By Haruna Gimba
The Arab Republic of Egypt, has become the first country in the Eastern Mediterranean Region of the World Health Organization (WHO) and the latest in the world to eliminate lymphatic filariasis (LF) as a public health problem.
Egypt’s success comes after almost two decades of implementing sustained control and prevention measures, including mass treatment of populations, and surveillance in affected/at-risk localities.
Health Reporters gathered that the country joins ten others already validated by the WHO as achieving this criteria.
After implementing WHO-recommended large-scale treatment campaigns, Egypt continued surveillance for at least 4 years until elimination was validated.
According to reports, in 2000, Egypt was one of the first countries in the world to implement a national elimination programme based on mass-drug administration (MDA). It followed a World Health Assembly resolution (WHA 50.97) on LF in 1997 that called for its global elimination by 2020.
This required planning, logistics, coordination and collaboration with other ministries as well as building the capacity of healthcare workers and community workers.
At the onset, Egypt had to contend with several challenges and these included financing a national programme; prioritization of a disabling, disfiguring disease in a resource-limited setting;
determining its cost of implementation while leveraging the cost of disability management programmes such as hydrocele surgery.
After WHA 50.97, WHO invited countries to accelerate efforts to eliminate LF as a public-health problem and launched its National LF Elimination Programme (NLFEP), to “interrupt LF transmission through mass drug administration of DEC and albendazole, and alleviate the
suffering of affected people through morbidity management and disability prevention.”
Tremendous efforts led to the implementation of several rounds of MDA until 2013 when surveys validated that infection has been reduced below transmission thresholds.
Final assessments conducted between 2014 and 2017 focused on both transmission and management of morbidity in affected patients and confirmed that Egypt has met all criteria for achieving elimination as a public health problem.

(Record set):
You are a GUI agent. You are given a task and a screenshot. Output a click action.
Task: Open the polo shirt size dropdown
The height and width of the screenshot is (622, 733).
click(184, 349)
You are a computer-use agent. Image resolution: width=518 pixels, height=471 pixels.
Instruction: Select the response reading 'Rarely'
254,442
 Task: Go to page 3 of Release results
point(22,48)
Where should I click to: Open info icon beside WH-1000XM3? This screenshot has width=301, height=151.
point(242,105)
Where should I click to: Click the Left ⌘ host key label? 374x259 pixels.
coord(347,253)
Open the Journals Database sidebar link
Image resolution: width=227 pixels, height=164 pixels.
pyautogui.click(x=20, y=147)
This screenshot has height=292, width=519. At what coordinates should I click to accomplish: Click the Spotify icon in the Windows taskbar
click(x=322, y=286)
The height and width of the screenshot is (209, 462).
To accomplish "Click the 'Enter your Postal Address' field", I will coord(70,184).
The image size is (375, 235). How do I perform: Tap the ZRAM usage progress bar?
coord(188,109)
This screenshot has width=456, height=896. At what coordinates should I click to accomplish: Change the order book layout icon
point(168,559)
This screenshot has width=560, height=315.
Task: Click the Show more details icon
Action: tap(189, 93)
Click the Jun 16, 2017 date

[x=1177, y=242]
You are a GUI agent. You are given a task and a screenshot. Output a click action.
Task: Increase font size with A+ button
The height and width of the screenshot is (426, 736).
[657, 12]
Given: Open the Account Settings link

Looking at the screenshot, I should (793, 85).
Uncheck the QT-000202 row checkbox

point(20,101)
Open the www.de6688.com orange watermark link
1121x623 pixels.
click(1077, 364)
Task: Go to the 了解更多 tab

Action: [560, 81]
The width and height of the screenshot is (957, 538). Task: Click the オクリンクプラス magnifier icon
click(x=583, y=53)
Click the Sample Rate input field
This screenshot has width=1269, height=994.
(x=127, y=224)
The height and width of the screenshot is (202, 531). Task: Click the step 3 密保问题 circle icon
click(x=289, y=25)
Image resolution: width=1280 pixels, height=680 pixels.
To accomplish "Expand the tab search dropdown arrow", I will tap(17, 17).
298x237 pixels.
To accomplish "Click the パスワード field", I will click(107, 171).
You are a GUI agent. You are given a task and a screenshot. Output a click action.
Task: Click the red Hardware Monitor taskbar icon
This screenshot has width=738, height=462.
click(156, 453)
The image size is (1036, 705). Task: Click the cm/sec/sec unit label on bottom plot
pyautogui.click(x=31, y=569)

(Set of tasks):
- a) In the article on Egypt and lymphatic filariasis, in what year did Egypt start its national elimination program based on mass-drug administration?
- b) Rewrite the part of the article on Egypt and lymphatic filariasis starting with "Egypt’s success comes" and going on through "elimination was validated.", changing "surveillance" to "monitoring".

(Exercise results):
- a) 2000

- b)
Egypt’s success comes after almost two decades of implementing sustained control and prevention measures, including mass treatment of populations, and monitoring in affected/at-risk localities.
Health Reporters gathered that the country joins ten others already validated by the WHO as achieving this criteria.
After implementing WHO-recommended large-scale treatment campaigns, Egypt continued monitoring for at least 4 years until elimination was validated.